» **Page text**
:::
It turns out that plant 2 does have some missing weather data. However, they are periods less than an hour, so they were hidden by taking the average measurement for each 15 minute sample of each hour. It’s interesting that each period of missing data for plant 2 is exactly 30 minutes, and that they are often from the latter second half of the day.

Ambient vs. Module Temperature

The weather datasets for each plant also include module temperature, which is a measurement of the solar panel face next to the temperature sensor. We can compare the average hourly ambient and module temperature over the entire date range of data available, we can then plot the two series against each other. This visualization should make it easier to see what time of day peak temperature is observed.

 
# Average hourly ambient vs. module temperature ----
plot_avg_hourly_ambient_module_temp <- function(data, plant_name, interactive = TRUE) {
    
    # Data manipulation
    avg_hourly_temp_tbl <- prepare_weather_data(data = data) %>%
        
        # Group by hour and compute mean temps
        group_by(hour) %>%
        summarize(
            avg_ambient_temp_farenheit = mean(ambient_temp_farenheit),
            avg_module_temp_farenheit = mean(module_temp_farenheit)
        ) %>%
        ungroup() %>%
        
        # Create label text
        mutate(label_text = str_glue("Hour: {hour}
                                     Ambient Temp (F): {round(avg_ambient_temp_farenheit, digits = 1)}
                                     Module Temp (F): {round(avg_module_temp_farenheit, digits = 1)}"))
:::
» **Data excerpt**
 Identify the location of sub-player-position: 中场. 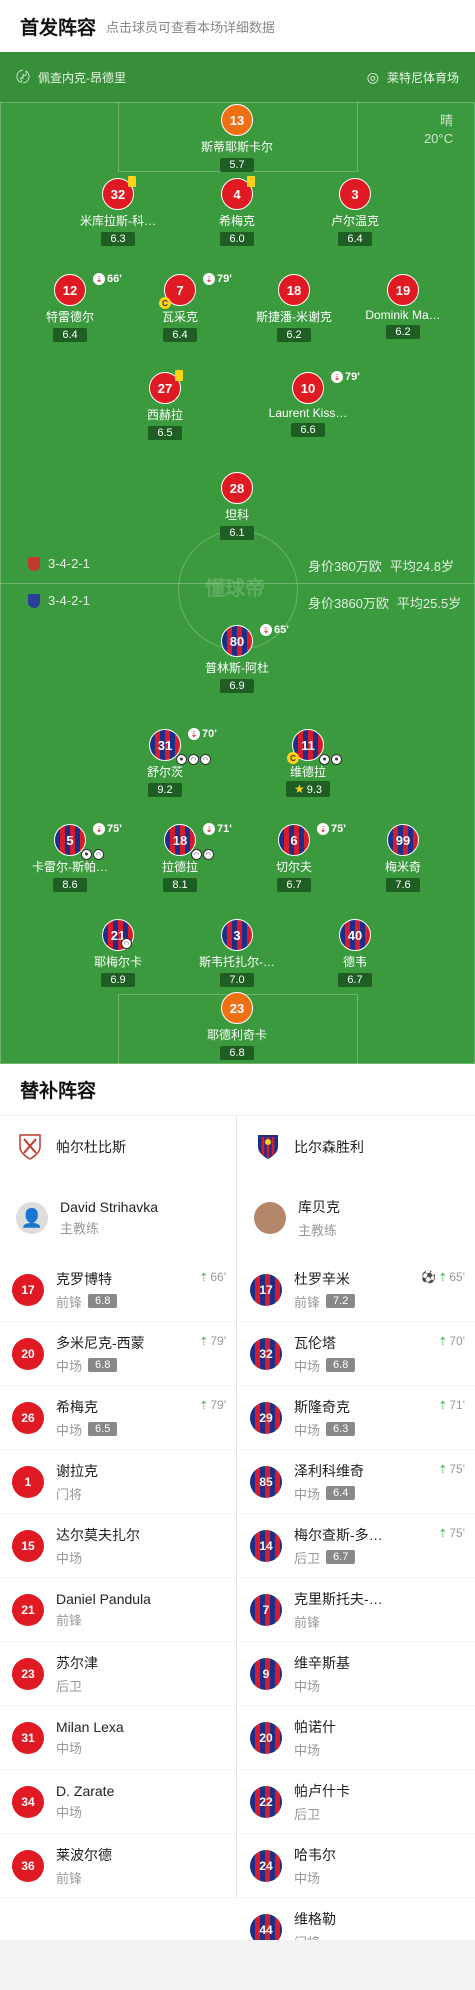
(70, 1812).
:::
» **Exercise prompt**
Answer from the page text:
1. How long is each period of missing weather data for plant 2?
2. What does module temperature measure?
3. In the code, what variable is the data grouped by before the mean temperatures are computed?
The lines have no connection to the page text.

» **The completed task**
1. Exactly 30 minutes.
2. The solar panel face next to the temperature sensor.
3. Hour.